Confagricoltura: a Torino il confronto tra il direttore generale Roberto Caponi e la struttura piemontese

Confagricoltura: a Torino il confronto tra il direttore generale Roberto Caponi e la struttura piemontese
Un momento di confronto operativo e strategico per rafforzare il coordinamento della rete territoriale e affrontare le principali sfide del settore agricolo. È questo il significato dell’incontro che si è svolto oggi a Torino tra il direttore generale di Confagricoltura Roberto Caponi, la responsabile di Confagricoltura per il coordinamento e lo sviluppo delle attività del territorio Alessandra Lattanzi e la struttura regionale e provinciale dell’organizzazione.

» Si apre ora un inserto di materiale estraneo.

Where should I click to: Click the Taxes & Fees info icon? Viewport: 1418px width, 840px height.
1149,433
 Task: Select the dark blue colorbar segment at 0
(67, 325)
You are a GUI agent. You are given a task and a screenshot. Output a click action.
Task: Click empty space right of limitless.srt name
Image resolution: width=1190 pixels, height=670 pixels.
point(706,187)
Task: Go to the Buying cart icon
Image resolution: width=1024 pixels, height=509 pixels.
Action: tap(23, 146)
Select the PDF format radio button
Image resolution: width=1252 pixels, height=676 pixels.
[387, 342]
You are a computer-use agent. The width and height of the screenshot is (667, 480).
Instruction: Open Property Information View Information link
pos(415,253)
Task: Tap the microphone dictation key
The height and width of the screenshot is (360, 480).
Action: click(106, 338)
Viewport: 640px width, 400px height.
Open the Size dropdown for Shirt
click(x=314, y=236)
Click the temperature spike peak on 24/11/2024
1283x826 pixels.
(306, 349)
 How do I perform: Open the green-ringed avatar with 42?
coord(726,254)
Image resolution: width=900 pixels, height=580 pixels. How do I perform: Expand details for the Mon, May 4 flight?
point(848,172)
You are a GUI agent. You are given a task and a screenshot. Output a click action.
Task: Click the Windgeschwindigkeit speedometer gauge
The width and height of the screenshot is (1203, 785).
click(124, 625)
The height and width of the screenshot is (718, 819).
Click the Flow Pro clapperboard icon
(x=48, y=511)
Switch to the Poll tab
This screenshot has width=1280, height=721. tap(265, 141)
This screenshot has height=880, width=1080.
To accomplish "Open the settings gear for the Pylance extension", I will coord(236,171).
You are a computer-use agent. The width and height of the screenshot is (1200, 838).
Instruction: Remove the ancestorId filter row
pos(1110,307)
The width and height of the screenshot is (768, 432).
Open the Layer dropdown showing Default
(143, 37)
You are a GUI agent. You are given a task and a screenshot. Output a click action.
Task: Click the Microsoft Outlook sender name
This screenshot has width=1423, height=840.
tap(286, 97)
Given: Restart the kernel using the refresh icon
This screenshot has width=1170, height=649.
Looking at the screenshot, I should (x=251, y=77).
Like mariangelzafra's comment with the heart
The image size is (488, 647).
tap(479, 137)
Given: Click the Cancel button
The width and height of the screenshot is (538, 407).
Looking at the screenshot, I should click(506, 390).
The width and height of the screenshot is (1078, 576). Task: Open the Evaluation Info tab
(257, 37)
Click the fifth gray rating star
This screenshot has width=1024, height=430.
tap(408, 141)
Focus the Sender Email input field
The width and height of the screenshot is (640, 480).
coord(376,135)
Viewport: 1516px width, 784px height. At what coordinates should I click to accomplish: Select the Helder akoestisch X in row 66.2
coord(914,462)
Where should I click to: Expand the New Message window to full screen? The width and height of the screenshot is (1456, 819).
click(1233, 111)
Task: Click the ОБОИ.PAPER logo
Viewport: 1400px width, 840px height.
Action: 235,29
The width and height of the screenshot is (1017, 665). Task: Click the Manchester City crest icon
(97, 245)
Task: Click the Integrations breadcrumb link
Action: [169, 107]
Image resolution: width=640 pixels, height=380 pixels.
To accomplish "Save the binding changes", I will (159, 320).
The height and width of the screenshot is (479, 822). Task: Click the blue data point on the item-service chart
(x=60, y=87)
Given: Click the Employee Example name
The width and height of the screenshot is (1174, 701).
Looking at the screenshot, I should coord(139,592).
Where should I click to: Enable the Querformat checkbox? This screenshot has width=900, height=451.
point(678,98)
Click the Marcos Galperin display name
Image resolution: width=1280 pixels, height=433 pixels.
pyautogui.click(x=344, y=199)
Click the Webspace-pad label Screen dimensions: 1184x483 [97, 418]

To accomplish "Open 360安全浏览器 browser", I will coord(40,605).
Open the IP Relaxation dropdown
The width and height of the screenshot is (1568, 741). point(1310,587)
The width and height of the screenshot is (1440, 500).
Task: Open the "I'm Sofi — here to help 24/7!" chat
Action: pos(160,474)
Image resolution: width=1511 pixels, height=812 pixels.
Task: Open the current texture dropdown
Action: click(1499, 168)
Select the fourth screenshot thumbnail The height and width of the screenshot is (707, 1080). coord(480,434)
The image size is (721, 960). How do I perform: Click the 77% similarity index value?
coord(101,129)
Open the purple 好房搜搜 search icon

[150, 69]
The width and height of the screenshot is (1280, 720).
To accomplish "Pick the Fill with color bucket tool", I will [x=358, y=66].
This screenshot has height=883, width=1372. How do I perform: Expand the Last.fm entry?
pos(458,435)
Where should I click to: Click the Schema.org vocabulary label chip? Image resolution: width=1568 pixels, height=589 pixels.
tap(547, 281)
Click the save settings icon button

All’incontro, ospitato nel capoluogo piemontese, hanno partecipato il direttore di Confagricoltura Piemonte Paolo Bertolotto, i direttori provinciali Cristina Bagnasco (Alessandria), Mariagrazia Baravalle (Asti), Roberto Abellonio (Cuneo), Roberto Sonzini (Novara-VCO), Maria Luisa Cerale (Torino) e Simone Silvestri (Vercelli-Biella), insieme ai responsabili regionali, zonali e ai funzionari delle aree amministrative, tecnico-economiche, fiscali, tributarie e dei servizi alla persona.
“L’incontro di Torino – ha dichiarato il direttore generale di Confagricoltura Roberto Caponi – si inserisce in un percorso di ascolto e confronto diretto con i territori che la direzione generale intende proseguire nei prossimi mesi, con l’obiettivo di consolidare l’efficacia dell’azione sindacale e dei servizi a favore delle imprese associate”.
Confagricoltura Piemonte rappresenta circa 12.000 imprese agricole sul territorio regionale, confermandosi un punto di riferimento per il sistema produttivo agricolo e per lo sviluppo delle politiche di settore.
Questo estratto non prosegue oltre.